◆ **Tasks to carry out**
1. In the episode recap, how far away does Ianto say the stolen car is?
2. From the episode recap, reproduce the passage that opens with the words containing "Gwen walks behind" and closes with "nearly shooting Jack.".
3. Carry on the episode recap from its final sentence, keeping its tone and manner.

◆ **Extract to read**
Jack says he thinks the body was a decoy to distract them while they stole the truck. Jack asks Tosh if she can get a tracking signal and Ianto says it’s already done. Ianto: two, the rest of the team combined: nil. And, as they keep pointing out in the forums, Gareth David-Lloyd looks pretty good in jeans so I’m gonna give him an extra point for that.

Owen says whoever stole the car is probably going 90 and is over the border by now. Oh sorry, that’s right, we’re on an island that is 90% developed, yet apparently there’s a village so isolated that no one gets asked questions when 17 people disappear.

Anyway, Owen says that whoever stole the car is so out of here and Ianto says that actually they’re only 3 miles away and probably parked. He gets an extra point for his pompous delivery of the line; Owen needs to be taken down a peg or two.

Gwen says there’s a small village in that area and nothing else for 30 miles. Lucky no one ever investigated these disappearances then, hey? “This has all the hallmarks of a trap,” says Tosh and Jack agrees. Well, they could call for back-up but, since there’s only five of them and they’re all already here, that won’t work. Jack asks if they fancy a walk.

The gang meander through the park shadowed by ominous thunder clouds in the sky. Piano tinkling across the score tells us that they’re alone and walking into danger. As they crest the hill and look down upon the village, Owen asks why anyone would want to live there and Jack asks if the SUV has moved. Ianto says it’s been stationary for an hour. Tinkle tinkle says the piano as they walk down into the ‘village’, which appears to consist of one pub.

As they walk towards the creepy, abandoned building, we see the incompetent one has…are you ready…her gun in the back pocket of her jeans. I know it’s no longer fashionable to have an ass Gwen, but I think blowing it off is a bit extreme, don’t you? Plus, the handle’s sticking out and it looks as though it’s about to fall onto the ground at any moment.

Monster cam from the pub shows us there’s someone in the building as the gang walk all unwittingly toward their doom. Or something. Jack orders them to all to split up into pairs so it will be easier for the bad guys to kill them. Tosh and Ianto go to find the SUV, Owen and Gwen join Jack in the bar.

It’s dark and musty inside and, since this is a quasi horror film, no one bothers to turn on the lights. The flashlights make it easier for someone to sneak up on you and they’re also good for pinpointing your location to the psychotic killer.

Gwen walks behind the bar and Owen makes a joke about her pouring him a pint. Mate, I’m glad your “we should shag despite the fact we hate each other because it’d be good’ line works because your flirting is atrocious. I keep waiting for him to jam a protractor into the back of her hand. There’s money in the till and Gwen asks where everybody is. That’s a really good question Gwen, but I’m afraid you’re going to your grave with it unanswered.

Jack gestures at Gwen to join him upstairs. Or are they in the kitchen? Either way, Gwen finds a mutilated body and starts gagging. Jack runs out of the pub with Gwen behind him but I don’t know what he’s looking for. That body had been dead for a while. Gwen recovers from another bout of gagging to start waving her weapon around wildly again, this time nearly shooting Jack.

◆ **Provided material**
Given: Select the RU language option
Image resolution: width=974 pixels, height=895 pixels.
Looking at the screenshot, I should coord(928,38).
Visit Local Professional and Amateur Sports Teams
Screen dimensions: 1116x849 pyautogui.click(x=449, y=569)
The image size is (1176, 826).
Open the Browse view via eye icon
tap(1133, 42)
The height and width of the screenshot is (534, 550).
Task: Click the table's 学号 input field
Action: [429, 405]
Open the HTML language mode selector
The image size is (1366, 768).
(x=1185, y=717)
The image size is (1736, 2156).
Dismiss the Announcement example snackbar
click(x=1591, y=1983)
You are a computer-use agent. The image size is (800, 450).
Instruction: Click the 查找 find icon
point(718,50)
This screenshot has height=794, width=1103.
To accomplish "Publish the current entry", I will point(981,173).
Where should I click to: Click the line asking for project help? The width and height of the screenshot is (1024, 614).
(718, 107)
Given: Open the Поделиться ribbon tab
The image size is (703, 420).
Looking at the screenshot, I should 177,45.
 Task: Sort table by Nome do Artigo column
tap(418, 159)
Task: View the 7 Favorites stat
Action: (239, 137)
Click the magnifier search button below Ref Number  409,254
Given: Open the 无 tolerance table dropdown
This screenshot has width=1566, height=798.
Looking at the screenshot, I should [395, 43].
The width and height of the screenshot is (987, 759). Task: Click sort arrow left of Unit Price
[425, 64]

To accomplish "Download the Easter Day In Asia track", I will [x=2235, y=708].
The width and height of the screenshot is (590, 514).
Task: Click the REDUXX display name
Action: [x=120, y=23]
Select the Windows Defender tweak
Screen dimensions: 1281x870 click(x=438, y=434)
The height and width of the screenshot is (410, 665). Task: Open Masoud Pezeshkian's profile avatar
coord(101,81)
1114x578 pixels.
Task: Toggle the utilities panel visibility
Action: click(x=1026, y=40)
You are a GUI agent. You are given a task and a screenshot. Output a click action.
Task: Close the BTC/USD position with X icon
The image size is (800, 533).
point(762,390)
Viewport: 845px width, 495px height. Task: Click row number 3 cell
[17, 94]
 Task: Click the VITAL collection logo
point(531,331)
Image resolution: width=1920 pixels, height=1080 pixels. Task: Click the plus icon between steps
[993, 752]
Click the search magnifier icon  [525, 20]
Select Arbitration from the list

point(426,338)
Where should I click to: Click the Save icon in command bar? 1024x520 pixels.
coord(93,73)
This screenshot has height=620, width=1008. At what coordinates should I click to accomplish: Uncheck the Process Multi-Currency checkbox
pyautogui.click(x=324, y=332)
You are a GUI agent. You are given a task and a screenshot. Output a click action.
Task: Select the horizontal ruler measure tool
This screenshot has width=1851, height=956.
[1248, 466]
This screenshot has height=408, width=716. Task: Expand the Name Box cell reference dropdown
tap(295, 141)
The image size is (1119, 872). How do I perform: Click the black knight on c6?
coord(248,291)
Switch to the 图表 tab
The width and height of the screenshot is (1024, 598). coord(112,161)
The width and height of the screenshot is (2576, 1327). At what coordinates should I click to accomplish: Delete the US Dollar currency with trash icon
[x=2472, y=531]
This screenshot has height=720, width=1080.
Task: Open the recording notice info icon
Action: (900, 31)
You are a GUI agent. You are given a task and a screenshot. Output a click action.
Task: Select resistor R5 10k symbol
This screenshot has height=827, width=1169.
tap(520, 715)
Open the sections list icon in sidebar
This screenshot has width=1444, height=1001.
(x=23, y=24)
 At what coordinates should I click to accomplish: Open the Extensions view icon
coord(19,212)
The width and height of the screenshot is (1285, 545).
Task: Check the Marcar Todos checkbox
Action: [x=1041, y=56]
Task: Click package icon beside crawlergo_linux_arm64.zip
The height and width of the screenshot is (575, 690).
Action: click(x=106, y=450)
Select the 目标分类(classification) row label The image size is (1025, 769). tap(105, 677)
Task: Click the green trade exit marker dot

◆ **Results in order**
1. Three miles away.

2.
Gwen walks behind the bar and Owen makes a joke about her pouring him a pint. Mate, I’m glad your “we should shag despite the fact we hate each other because it’d be good’ line works because your flirting is atrocious. I keep waiting for him to jam a protractor into the back of her hand. There’s money in the till and Gwen asks where everybody is. That’s a really good question Gwen, but I’m afraid you’re going to your grave with it unanswered.

Jack gestures at Gwen to join him upstairs. Or are they in the kitchen? Either way, Gwen finds a mutilated body and starts gagging. Jack runs out of the pub with Gwen behind him but I don’t know what he’s looking for. That body had been dead for a while. Gwen recovers from another bout of gagging to start waving her weapon around wildly again, this time nearly shooting Jack.

3.
Something is watching from the trees. They search a house next to the pub and Gwen finds another body.
“What did this, Jack?” asks Gwen, “’cause whatever it is it can’t be human. How far is this going to spread?”
I hate to disagree with you, Gwen, but so far you’ve got three dead bodies and that’s very human. Lucky you never saw an actual murder when you were, you know, a bloody police officer.

Then she proceeds to have a total panic attack about how she should be at home with Rhys having dinner and not in the middle of the Welsh countryside with dead bodies. Strange time for Miss YoYo Knickers 2006 to remember Rhys’ existence. Oh and yeah, shut up Gwen.

She asks Jack if he ever gets scared and instead of saying ‘yes, but not every minute of every day in every case we’re ever involved in like somebody else I work with’, he instead opts for laying down a plan to investigate the next two houses. There’s only three houses in this ‘village’?

Out on the moors, or something, Tosh and Ianto are following the tracking signal to the VOC. They come upon another house and we see they’re being watched. Tinkle tinkle, the front door is locked and they decide to investigate out the back. To do this, they split up. Thankfully Gwen’s not here: she might accidentally shoot one of them. This would be bad as they’re my favourite characters at the moment, mostly by a process of elimination.

Oh, I spoke too soon. Ianto comes round the side of the house and Tosh nearly shoots him. So, Ianto is my favourite character mostly by a process of elimination. Damn, he looks fine in those jeans.

Ianto walks a bit further from the house and yells that they should head over the hill. When he turns around, Tosh has disappeared. That was too quick and silent. Maybe the perps are supernatural in origin.
“Tosh!” yells Ianto and he pulls out his gun, handling it like he’s actually used a weapon before. Another point for Ianto, I think he’s up to about 5?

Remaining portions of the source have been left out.